Looking at the data below, state how many lines contain "will". No other words are wanted.

─── Exercise data

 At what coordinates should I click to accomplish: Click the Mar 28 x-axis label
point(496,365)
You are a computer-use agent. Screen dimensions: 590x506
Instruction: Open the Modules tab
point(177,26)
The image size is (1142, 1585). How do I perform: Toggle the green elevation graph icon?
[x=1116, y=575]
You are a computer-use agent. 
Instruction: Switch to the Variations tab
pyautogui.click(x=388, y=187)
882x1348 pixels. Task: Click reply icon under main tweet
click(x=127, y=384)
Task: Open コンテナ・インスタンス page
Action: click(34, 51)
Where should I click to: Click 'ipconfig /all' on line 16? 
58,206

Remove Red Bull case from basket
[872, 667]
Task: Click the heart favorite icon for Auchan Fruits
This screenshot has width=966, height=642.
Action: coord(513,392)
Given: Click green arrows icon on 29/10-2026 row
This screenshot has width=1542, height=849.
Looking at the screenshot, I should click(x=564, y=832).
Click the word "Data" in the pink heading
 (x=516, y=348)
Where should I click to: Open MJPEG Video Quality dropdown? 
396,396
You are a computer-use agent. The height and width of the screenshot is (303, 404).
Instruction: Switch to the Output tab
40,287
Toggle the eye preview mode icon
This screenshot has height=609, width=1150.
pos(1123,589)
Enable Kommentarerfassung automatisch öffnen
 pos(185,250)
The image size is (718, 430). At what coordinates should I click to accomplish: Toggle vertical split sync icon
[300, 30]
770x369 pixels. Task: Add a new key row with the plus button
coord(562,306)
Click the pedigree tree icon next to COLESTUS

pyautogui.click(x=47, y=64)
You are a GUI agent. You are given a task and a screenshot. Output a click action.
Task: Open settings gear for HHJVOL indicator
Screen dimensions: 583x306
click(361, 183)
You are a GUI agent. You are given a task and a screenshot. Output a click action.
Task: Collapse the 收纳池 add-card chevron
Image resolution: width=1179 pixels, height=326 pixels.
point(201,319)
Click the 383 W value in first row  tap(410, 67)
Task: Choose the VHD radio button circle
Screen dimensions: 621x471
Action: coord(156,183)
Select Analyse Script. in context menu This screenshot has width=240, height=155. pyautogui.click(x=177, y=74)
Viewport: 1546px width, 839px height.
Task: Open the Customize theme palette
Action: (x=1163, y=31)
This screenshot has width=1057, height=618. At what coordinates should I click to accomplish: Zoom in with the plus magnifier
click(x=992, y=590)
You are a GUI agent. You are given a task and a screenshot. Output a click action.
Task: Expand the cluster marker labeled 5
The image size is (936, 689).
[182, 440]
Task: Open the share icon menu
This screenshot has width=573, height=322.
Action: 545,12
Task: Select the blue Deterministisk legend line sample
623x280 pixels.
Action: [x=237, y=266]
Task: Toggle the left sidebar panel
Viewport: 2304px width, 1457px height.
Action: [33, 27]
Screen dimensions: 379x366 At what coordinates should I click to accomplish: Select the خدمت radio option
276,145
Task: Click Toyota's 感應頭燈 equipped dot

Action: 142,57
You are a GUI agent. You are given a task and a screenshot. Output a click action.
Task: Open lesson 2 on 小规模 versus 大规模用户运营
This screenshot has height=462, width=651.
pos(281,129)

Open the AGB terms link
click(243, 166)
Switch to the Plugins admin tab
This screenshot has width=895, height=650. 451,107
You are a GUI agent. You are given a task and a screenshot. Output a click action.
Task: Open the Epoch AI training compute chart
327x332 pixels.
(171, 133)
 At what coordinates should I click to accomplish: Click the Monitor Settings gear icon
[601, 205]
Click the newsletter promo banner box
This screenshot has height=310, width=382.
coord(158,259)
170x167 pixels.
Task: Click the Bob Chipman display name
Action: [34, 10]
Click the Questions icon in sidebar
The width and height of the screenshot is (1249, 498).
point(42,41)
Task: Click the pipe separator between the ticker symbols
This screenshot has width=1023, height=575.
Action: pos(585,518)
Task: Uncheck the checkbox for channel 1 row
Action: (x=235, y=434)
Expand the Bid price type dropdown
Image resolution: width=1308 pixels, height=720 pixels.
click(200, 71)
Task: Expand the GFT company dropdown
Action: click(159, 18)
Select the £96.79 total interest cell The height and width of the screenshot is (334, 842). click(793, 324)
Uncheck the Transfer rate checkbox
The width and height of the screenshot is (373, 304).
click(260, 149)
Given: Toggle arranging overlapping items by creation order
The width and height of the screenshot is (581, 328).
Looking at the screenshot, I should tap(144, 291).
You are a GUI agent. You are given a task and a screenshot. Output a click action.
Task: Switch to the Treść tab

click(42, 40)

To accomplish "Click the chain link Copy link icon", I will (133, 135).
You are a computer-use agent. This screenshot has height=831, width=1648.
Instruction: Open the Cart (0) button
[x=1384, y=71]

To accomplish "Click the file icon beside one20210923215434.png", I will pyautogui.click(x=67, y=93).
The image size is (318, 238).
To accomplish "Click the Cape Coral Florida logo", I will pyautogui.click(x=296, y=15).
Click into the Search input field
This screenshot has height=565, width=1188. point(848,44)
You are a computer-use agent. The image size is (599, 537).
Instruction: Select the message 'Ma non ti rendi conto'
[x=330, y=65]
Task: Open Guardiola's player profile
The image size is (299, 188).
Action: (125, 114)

──────

Task response>
3